══ Entries supplied

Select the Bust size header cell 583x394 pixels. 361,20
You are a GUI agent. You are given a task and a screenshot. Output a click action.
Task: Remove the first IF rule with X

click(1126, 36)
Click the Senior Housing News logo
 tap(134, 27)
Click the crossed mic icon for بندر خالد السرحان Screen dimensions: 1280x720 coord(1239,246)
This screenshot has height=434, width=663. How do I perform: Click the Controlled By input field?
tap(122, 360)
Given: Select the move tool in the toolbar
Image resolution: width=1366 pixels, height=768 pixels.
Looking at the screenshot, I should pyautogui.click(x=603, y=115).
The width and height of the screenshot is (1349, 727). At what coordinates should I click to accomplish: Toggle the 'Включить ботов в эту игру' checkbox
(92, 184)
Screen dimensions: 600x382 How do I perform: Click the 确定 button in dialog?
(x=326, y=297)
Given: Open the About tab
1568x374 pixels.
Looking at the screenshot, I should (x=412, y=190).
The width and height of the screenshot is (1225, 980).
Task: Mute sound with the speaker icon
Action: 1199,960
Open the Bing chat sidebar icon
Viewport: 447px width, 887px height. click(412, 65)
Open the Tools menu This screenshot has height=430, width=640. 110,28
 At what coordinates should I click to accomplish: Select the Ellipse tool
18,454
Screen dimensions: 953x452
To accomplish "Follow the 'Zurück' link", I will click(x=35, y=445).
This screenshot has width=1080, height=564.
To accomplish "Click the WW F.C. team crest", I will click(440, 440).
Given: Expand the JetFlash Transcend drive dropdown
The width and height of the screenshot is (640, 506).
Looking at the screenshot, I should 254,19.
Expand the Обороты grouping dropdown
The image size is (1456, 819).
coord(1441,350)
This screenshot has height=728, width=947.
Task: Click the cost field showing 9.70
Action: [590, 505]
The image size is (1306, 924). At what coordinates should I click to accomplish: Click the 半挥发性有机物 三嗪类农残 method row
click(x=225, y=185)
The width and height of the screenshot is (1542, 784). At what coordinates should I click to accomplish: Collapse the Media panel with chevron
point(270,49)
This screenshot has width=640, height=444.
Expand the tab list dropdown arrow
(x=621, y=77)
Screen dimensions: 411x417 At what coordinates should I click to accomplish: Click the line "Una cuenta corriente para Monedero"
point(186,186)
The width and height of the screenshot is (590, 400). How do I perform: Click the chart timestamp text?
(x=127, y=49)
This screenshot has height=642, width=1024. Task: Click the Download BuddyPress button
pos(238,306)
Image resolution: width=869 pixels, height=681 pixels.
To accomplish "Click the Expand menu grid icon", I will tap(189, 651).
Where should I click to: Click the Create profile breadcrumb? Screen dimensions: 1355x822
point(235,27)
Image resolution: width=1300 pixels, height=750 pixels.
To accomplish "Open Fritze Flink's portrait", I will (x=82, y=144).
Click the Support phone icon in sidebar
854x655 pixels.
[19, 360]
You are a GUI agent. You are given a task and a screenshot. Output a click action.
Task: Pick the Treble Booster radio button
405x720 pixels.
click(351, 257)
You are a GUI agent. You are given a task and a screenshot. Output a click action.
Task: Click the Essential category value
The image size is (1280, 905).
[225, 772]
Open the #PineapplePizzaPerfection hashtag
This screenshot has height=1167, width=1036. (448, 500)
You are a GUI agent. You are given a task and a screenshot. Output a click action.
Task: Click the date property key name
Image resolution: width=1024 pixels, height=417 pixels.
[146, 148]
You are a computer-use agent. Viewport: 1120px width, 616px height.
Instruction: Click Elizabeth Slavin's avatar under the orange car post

════

### [What you have to do]
An exact copy of every record is needed.

### [Reply to the exercise]
Select the Bust size header cell 583x394 pixels. 361,20
You are a GUI agent. You are given a task and a screenshot. Output a click action.
Task: Remove the first IF rule with X

click(1126, 36)
Click the Senior Housing News logo
 tap(134, 27)
Click the crossed mic icon for بندر خالد السرحان Screen dimensions: 1280x720 coord(1239,246)
This screenshot has height=434, width=663. How do I perform: Click the Controlled By input field?
tap(122, 360)
Given: Select the move tool in the toolbar
Image resolution: width=1366 pixels, height=768 pixels.
Looking at the screenshot, I should pyautogui.click(x=603, y=115).
The width and height of the screenshot is (1349, 727). At what coordinates should I click to accomplish: Toggle the 'Включить ботов в эту игру' checkbox
(92, 184)
Screen dimensions: 600x382 How do I perform: Click the 确定 button in dialog?
(x=326, y=297)
Given: Open the About tab
1568x374 pixels.
Looking at the screenshot, I should (x=412, y=190).
The width and height of the screenshot is (1225, 980).
Task: Mute sound with the speaker icon
Action: 1199,960
Open the Bing chat sidebar icon
Viewport: 447px width, 887px height. click(412, 65)
Open the Tools menu This screenshot has height=430, width=640. 110,28
 At what coordinates should I click to accomplish: Select the Ellipse tool
18,454
Screen dimensions: 953x452
To accomplish "Follow the 'Zurück' link", I will click(x=35, y=445).
This screenshot has width=1080, height=564.
To accomplish "Click the WW F.C. team crest", I will click(440, 440).
Given: Expand the JetFlash Transcend drive dropdown
The width and height of the screenshot is (640, 506).
Looking at the screenshot, I should 254,19.
Expand the Обороты grouping dropdown
The image size is (1456, 819).
coord(1441,350)
This screenshot has height=728, width=947.
Task: Click the cost field showing 9.70
Action: [590, 505]
The image size is (1306, 924). At what coordinates should I click to accomplish: Click the 半挥发性有机物 三嗪类农残 method row
click(x=225, y=185)
The width and height of the screenshot is (1542, 784). At what coordinates should I click to accomplish: Collapse the Media panel with chevron
point(270,49)
This screenshot has width=640, height=444.
Expand the tab list dropdown arrow
(x=621, y=77)
Screen dimensions: 411x417 At what coordinates should I click to accomplish: Click the line "Una cuenta corriente para Monedero"
point(186,186)
The width and height of the screenshot is (590, 400). How do I perform: Click the chart timestamp text?
(x=127, y=49)
This screenshot has height=642, width=1024. Task: Click the Download BuddyPress button
pos(238,306)
Image resolution: width=869 pixels, height=681 pixels.
To accomplish "Click the Expand menu grid icon", I will tap(189, 651).
Where should I click to: Click the Create profile breadcrumb? Screen dimensions: 1355x822
point(235,27)
Image resolution: width=1300 pixels, height=750 pixels.
To accomplish "Open Fritze Flink's portrait", I will (x=82, y=144).
Click the Support phone icon in sidebar
854x655 pixels.
[19, 360]
You are a GUI agent. You are given a task and a screenshot. Output a click action.
Task: Pick the Treble Booster radio button
405x720 pixels.
click(351, 257)
You are a GUI agent. You are given a task and a screenshot. Output a click action.
Task: Click the Essential category value
The image size is (1280, 905).
[225, 772]
Open the #PineapplePizzaPerfection hashtag
This screenshot has height=1167, width=1036. (448, 500)
You are a GUI agent. You are given a task and a screenshot. Output a click action.
Task: Click the date property key name
Image resolution: width=1024 pixels, height=417 pixels.
[146, 148]
You are a computer-use agent. Viewport: 1120px width, 616px height.
Instruction: Click Elizabeth Slavin's avatar under the orange car post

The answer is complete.